====== THE RECORDS ======
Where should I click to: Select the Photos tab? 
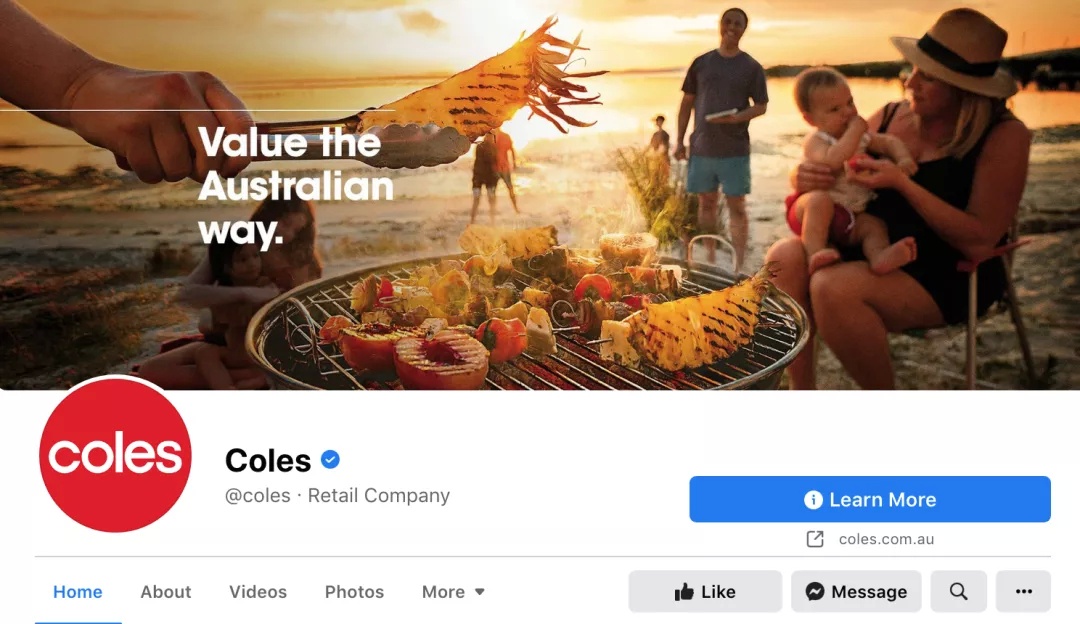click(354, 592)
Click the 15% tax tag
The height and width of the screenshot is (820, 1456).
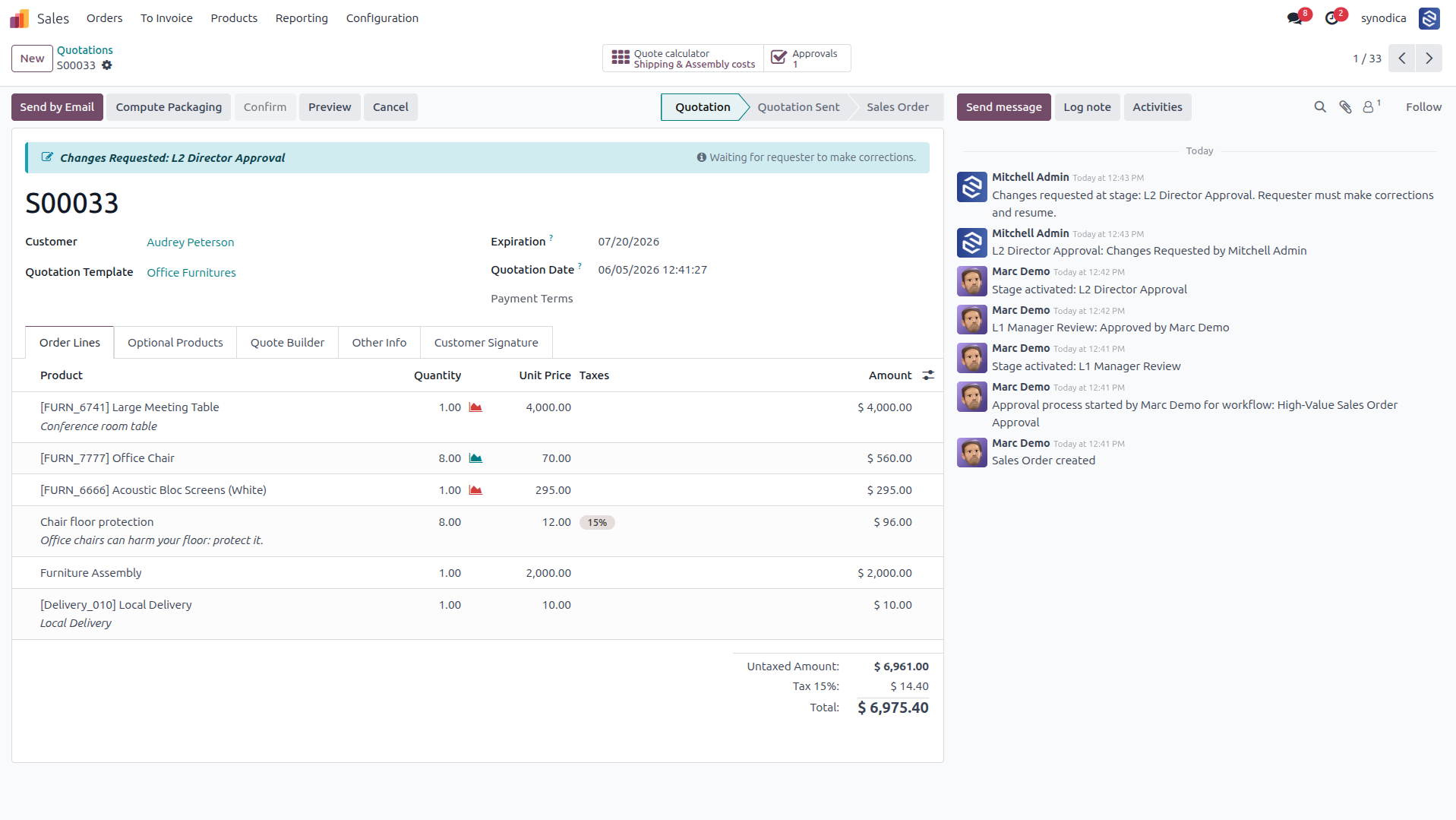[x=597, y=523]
======
→ AIM OF THE TASK: Without the pictures, return the records above exactly as given.

→ FINISHED TASK:
Where should I click to: Select the Photos tab? 
click(354, 592)
Click the 15% tax tag
The height and width of the screenshot is (820, 1456).
[x=597, y=523]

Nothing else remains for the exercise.